Rolling back to another point you made…how many people are on the Enterprise? If Picard had asked for potential DNA donors, you’d have to think some people would have volunteered. Maybe even some of the LCC (Lucky Charms Colony, I love that), and then not have to force them to live together with multiple husbands.
tomk: I believe there’s 1200 people on the ship. You mean there isn’t one who would give some cells willingly?
jimmy: Exactly. Potentially hundreds.
tomk: And then they can mate the old fashioned way and problem solved.
jimmy: Yes. You’d only need X number of them to start the gene pool and go from there.
tomk: I’m starting to think the high tech colony’s people weren’t very bright.
jimmy: Cloning is not brain surgery or rocket science.
tomk: Then again, this is an episode where Picard makes all kinds of decisions for everybody.
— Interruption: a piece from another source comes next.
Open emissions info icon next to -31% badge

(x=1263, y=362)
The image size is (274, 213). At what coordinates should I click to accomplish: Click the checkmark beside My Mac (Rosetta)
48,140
The only one who comes close to challenging him is Lady Lucky Charms, the daughter lucky enough to charm her way into Riker’s tights.
jimmy: More vice versa I think. She didn’t seem the least bit interested until the Enterprise computer played “that music”.
tomk: Are you saying the computer has the ability to play music that causes people to just get it on?
jimmy: You watched the episode…
tomk: Yes, but correlation is not the same as causation. Does the music cause the sex or the sex cause the music?
jimmy: Once a woman asks about washing her feet and then magically changes clothes, sex is inevitable.
tomk: Is that in your Book of Canadian Seduction Techniques?
jimmy: Chapter 9.
tomk: Doesn’t it come as part of your national healthcare plan?
jimmy: The book? One in every household.
tomk: Figures. Your country knows what it’s doing when it comes to feet cleaning procedures.
jimmy: So that leaves Picard’s unilateral decision to force the colonies together. Which, they did have a choice in…even if not really given other options. Which there had to be many of since they were now back on the grid. Couldn’t Starfleet had sent people out to live with the cloners? Etc…
jimmy: Maybe Starfleet is not the brightest either.
tomk: Wait…you mean everyone in the future is dumb?
jimmy: Maybe not everyone.
tomk: I suppose Picard is doing OK so far. But he can’t make decisions for the entire galaxy.
tomk: He was probably making all those faces between scenes.
jimmy: And sometimes in them.
tomk: It’s laugh or cry sometimes.
jimmy: And your last point was “The End”. Got any more words of wisdom for this one?
tomk: Season two is still better than season one.
jimmy: It stumbles at times, but is finding it’s way.
tomk: Yes, and there was a writers strike. A story like this may have worked better with better pacing across the episode. The Worf thing was dropped. The Lucky Charms Colony was just kinda dumb. And the potential of the clone arc was only about ten minutes of the total episode.
jimmy: Similar to the last episode where the best story was the smallest piece.
tomk: Except even this time the best moment never really amounted to much.
jimmy: You got to see a Klingon faint. That’s something.
tomk: There was livestock on the ship. That is also something. That doesn’t mean I wanted to see a Klingon faint or livestock on the ship.
jimmy: Heh. Fair enough.
tomk: How about you, Jimmy? Anything else?
jimmy: Nah. I think we gave it a good shakedown. I managed to let go of the absurdity and enjoy it more than you. That’s not to say it was great.
tomk: Well, it wasn’t, but I can appreciate your efforts.
Hopefully you can sustain them for the next episode as Lwaxana Troi returns.
jimmy: That…sounds like we might need to let go of the absurdity as well.
tomk: We’re almost done season two.
jimmy: How many episodes left?
tomk: Season two was the shortest at 22 episodes instead of the standard 25. “Up the Long Ladder” is the eighteenth.
So, four more.
jimmy: Then let’s see what Pulaski is up to next!